The History of the Club

The University of Michigan Club of Greater Detroit was founded in Detroit on October 31, 1895 as the “University of Michigan Association of Detroit” with 170 members; its stated objectives were:

  1. The promotion of the best interests of the University of Michigan.
  2. The cultivation of friendly relations among members of the Association.
  3. An annual banquet.

The above mentioned “annual banquet,” held during the early days of the Association, was that group’s main social event, and was always a Detroit dinner to honor Michigan’s “Grand Old Man,” University President James Burrill Angell – and to hear his annual report. Newspaper accounts of that period described President Angell coming to the City of Detroit by train accompanied by an entourage from Ann Arbor. President Angell was charming and a friendly man, so good fellowship prevailed and the dinners were apparently a great success. They continued until President Angell retired in 1909.
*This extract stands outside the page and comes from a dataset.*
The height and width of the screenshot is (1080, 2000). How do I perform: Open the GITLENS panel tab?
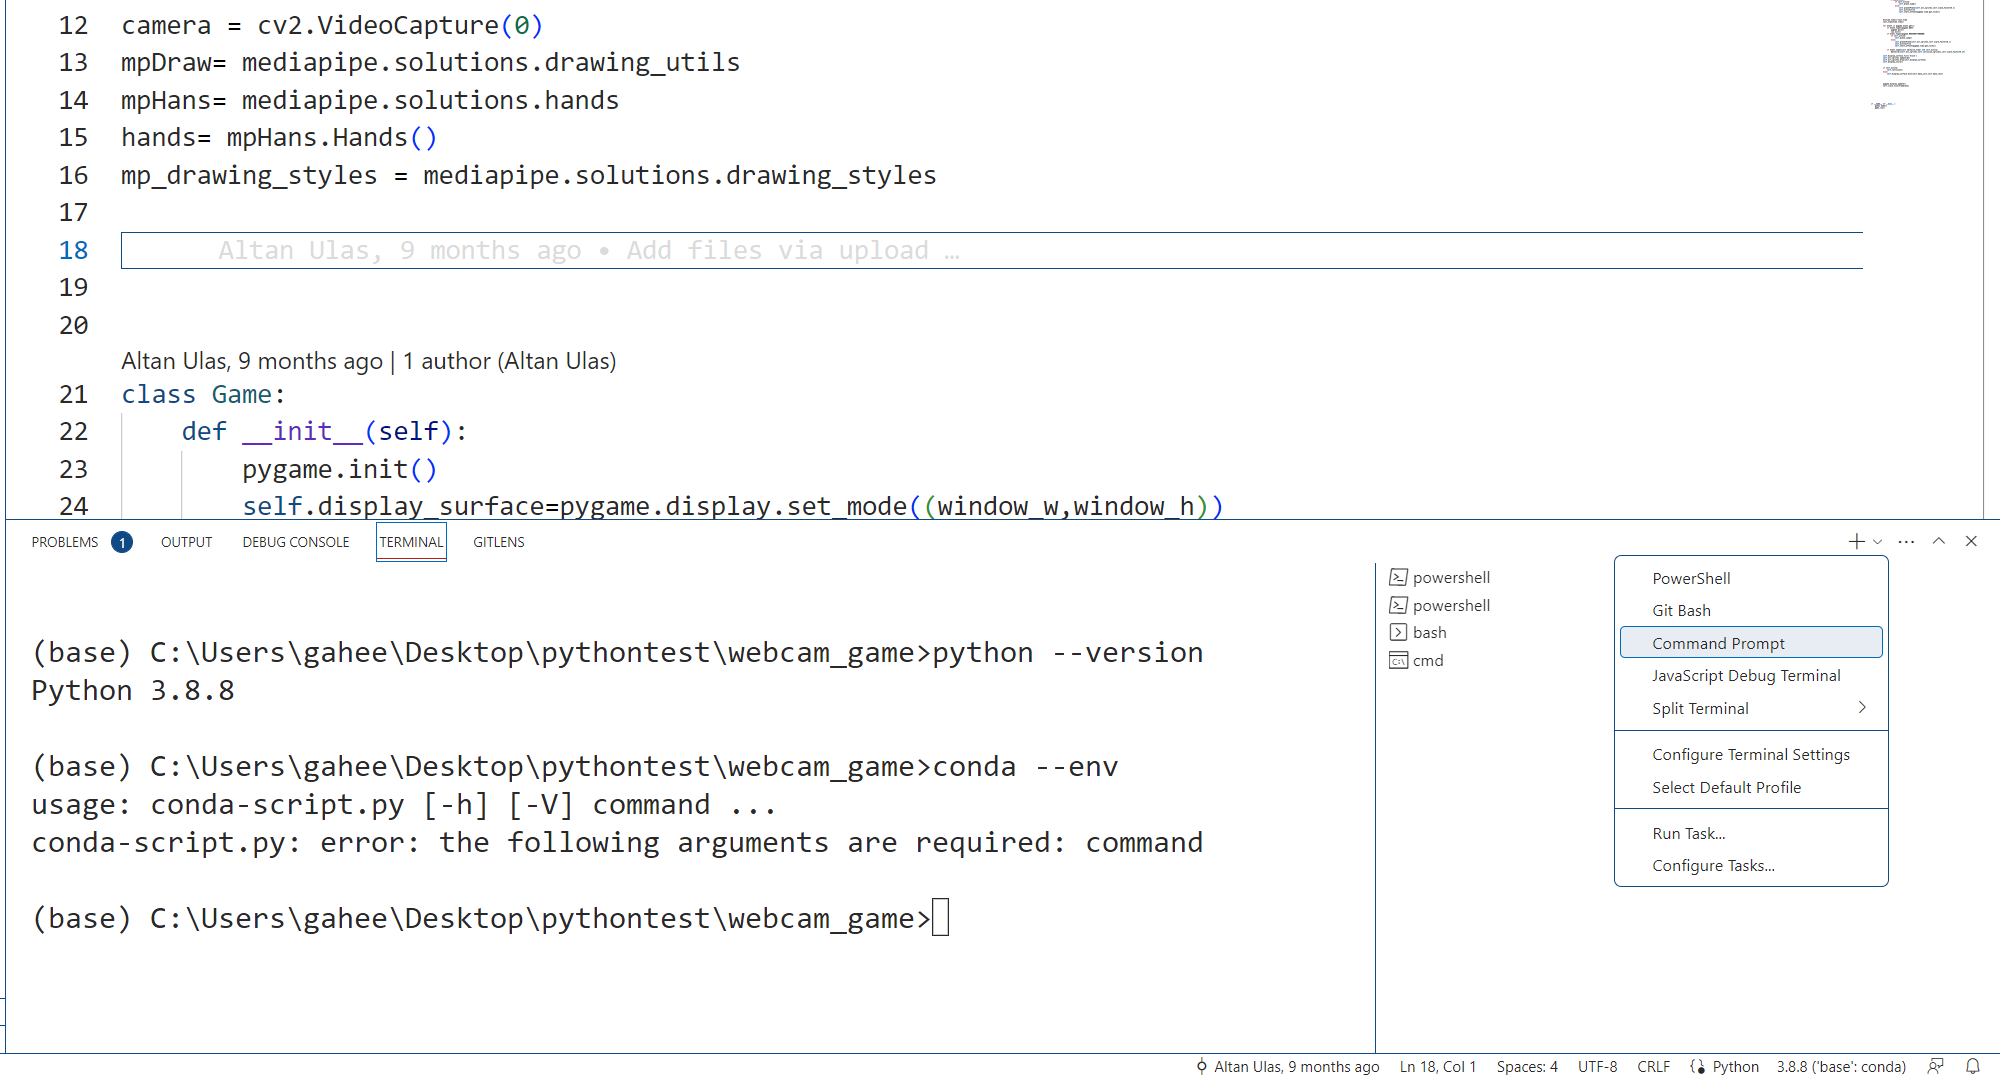[498, 542]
Except for expanding the “annual banquet” into a rather wide scale of social events, the three stated objectives of 1895 could still be considered the cornerstone of our Club today. In 1911, the “University of Michigan Association of Detroit” became the “University of Michigan Club of Detroit.” We certainly have the “promotion of the best interests of the University of Michigan” as our primary objective, be it in the area of fund raising, providing scholarships, supporting University activities, providing assistance and counsel to our University administration on occasion, or by contributing in whatever other way we can to maintain and enhance the prestige of our great University. The second objective stated above, “the cultivation of friendly relations among members,” is hardly an objective since it is a natural out-growth of the pride and good fellowship that all supporters of the University of Michigan feel whenever they get together.

1921

Inaugural Football Bust – The football bust was started as a club event in 1921 to honor Fielding Yost’s Michigan team that finished 5-1-1. The Bust seemed to serve as an inspiration to the Michigan team as the next two squads won back-to-back Big Ten titles with a combined 14-0-1 record.


LATE 1940’S

Transportation Committee Formed – During Fritz Crisler’s tenure as coach of Michigan, he worked with the Detroit Club to form the Transportation Committee within the Club. The goal of the Transportation Committee was to gather people together to watch Michigan play on the road and raise scholarship funds in the process. The Transportation Committee continues today and is one of the primary contributors to the Detroit Club scholarship efforts.


1969

Name Change – As the population of Detroit expanded into the surrounding suburbs, the club changed to “University of Michigan Club of Greater Detroit” to reflect the expanded appeal of the club. The Club currently has over 1,300 members from the Greater Detroit area.